Mas à parte a ação de psicopatas de índole tirânica, de fato esse destino final um dia chegará: aquele do qual não se escapa e torna um oximoro a ideia de caminhar sem destino. O que é muito diferente da outra acepção do termo, o destino entendido como o ponto de chegada de uma viagem, que costuma ser um projeto, um objetivo, um sonho, mas que pode não ser alcançado.

Quando é atingido, especialmente no caso de turistas (mais que de viajantes de negócios), ainda assim a chegada ao destino não é compulsória, é antes de tudo uma escolha. E quando, por acontecimentos fortuitos, não se completa, fica provado que não era uma ação predeterminada ou predestinada.

Até que se chega ao lugar previsto. Que muitas vezes foi escolhido a dedo, depois de longo escrutínio de desejos e conveniências e cuidadosa, às vezes sacrificada, poupança.

Planejar uma viagem não difere muito de outras decisões que tomamos na vida pessoal e profissional, de comprar um carro a atingir uma meta ou um posto no trabalho. Nada a que tenhamos sido destinados desde o berço, mas que vamos moldando como objetivos que direcionam nosso percurso.

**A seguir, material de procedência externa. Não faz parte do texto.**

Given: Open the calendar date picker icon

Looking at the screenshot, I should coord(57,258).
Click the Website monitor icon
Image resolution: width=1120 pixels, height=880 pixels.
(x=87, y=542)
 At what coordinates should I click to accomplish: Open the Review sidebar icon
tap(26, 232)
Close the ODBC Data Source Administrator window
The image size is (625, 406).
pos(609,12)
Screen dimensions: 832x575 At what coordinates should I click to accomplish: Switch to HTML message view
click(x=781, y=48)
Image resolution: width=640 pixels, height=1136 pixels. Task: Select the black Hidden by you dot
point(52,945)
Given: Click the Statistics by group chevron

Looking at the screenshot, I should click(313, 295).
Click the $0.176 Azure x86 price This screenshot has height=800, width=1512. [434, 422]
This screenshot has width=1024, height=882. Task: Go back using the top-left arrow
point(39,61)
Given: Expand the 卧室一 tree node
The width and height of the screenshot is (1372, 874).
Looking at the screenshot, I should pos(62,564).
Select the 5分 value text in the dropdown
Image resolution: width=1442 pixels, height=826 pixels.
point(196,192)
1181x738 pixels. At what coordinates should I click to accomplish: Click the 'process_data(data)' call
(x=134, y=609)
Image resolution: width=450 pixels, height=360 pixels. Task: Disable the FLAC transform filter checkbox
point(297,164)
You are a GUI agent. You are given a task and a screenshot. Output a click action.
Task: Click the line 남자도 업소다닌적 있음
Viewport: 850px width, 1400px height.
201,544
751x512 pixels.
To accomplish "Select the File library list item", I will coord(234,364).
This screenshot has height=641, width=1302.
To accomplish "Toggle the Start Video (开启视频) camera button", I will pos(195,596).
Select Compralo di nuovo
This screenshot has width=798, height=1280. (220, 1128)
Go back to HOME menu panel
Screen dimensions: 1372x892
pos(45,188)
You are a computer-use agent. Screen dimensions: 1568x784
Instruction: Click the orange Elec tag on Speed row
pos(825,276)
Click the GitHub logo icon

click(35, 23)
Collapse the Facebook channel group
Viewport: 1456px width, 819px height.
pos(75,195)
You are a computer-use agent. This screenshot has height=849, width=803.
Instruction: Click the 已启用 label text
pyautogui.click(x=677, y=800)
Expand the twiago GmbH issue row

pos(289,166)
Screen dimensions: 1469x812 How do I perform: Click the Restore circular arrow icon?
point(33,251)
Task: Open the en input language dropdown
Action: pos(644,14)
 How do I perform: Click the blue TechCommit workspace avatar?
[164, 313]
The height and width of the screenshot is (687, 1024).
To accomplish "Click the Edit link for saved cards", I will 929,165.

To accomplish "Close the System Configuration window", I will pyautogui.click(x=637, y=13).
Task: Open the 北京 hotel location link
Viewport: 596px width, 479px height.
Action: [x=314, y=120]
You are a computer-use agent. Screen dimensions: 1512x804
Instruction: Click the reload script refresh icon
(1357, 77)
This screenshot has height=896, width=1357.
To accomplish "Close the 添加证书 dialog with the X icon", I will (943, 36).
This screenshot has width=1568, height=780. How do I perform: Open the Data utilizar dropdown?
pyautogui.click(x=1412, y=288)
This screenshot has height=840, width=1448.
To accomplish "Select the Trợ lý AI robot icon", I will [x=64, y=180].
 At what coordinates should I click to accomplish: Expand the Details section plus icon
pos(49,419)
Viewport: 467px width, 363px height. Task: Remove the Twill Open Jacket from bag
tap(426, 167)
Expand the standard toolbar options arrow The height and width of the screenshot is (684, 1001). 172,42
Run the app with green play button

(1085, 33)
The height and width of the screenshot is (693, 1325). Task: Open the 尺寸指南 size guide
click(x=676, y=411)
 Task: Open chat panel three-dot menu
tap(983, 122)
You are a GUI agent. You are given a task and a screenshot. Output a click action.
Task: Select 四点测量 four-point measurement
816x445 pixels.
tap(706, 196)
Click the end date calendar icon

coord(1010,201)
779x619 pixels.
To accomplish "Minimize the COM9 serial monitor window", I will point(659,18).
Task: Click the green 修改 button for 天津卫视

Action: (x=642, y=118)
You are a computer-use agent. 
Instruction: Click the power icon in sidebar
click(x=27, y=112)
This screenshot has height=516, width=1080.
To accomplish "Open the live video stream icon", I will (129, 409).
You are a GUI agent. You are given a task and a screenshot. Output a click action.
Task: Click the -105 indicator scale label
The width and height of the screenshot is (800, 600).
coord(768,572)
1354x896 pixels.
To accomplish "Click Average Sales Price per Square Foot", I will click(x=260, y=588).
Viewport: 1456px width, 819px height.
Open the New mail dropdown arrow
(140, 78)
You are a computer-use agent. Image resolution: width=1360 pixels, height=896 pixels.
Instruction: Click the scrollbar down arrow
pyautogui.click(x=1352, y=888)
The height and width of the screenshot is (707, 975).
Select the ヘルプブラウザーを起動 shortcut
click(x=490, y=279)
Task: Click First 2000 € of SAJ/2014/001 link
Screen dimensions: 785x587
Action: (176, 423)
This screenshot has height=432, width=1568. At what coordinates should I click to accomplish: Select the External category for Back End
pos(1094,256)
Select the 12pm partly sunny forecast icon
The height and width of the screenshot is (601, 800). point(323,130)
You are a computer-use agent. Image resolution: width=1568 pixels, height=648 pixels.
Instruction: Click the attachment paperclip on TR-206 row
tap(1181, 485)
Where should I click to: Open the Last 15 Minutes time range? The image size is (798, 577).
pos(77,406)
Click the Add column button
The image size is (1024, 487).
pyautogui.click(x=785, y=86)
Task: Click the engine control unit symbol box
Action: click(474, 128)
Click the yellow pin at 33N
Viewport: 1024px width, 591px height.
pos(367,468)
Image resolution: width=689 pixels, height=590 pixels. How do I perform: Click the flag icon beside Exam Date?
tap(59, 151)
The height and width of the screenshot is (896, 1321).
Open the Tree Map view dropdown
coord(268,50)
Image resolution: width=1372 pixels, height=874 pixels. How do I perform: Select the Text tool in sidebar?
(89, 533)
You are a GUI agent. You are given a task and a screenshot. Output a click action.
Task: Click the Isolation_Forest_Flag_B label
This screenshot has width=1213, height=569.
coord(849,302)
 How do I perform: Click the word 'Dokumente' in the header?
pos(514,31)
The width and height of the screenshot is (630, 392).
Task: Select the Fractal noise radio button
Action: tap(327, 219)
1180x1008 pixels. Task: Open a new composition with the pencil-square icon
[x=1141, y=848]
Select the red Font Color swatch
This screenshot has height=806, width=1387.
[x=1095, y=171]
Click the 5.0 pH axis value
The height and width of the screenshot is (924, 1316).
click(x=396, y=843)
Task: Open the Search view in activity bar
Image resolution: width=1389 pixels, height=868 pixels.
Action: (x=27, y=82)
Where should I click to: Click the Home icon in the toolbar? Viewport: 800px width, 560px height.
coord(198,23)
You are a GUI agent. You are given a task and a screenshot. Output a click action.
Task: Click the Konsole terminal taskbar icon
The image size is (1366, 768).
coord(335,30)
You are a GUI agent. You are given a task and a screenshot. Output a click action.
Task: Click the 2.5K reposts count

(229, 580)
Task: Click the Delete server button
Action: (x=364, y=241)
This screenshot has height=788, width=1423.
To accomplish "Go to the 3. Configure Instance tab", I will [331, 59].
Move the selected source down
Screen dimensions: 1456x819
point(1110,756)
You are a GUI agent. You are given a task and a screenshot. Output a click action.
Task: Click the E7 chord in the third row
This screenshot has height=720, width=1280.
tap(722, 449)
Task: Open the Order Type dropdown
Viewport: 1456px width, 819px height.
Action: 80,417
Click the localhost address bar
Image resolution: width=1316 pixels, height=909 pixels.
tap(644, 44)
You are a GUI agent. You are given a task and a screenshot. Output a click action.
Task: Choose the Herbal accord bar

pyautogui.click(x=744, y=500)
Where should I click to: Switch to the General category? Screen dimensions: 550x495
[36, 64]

Se nas filosofias antigas, como nas religiões, na maior parte da história do pensamento, o destino parece aquela estrada com um porto de chegada inevitável (o destino é cego, e não há como dele fugir), modernamente se pensa que a história e o homem que a constrói podem, se não fixar inelutavelmente, ao menos ser agentes da determinação dos destinos possíveis, seja no plano coletivo ou na esfera do indivíduo.

O que torna ainda mais irônico que hoje nosso imperativo na existência esteja sendo o de não se mover, não se deslocar, não chegar a lugar nenhum.

Ou seja: sem contato nem compartilhamento do espaço social, sem trens ou aviões levando pessoas de um ponto a outro, sem viagens abrindo diferentes horizontes —nosso destino momentâneo aponta para nenhum destino à vista.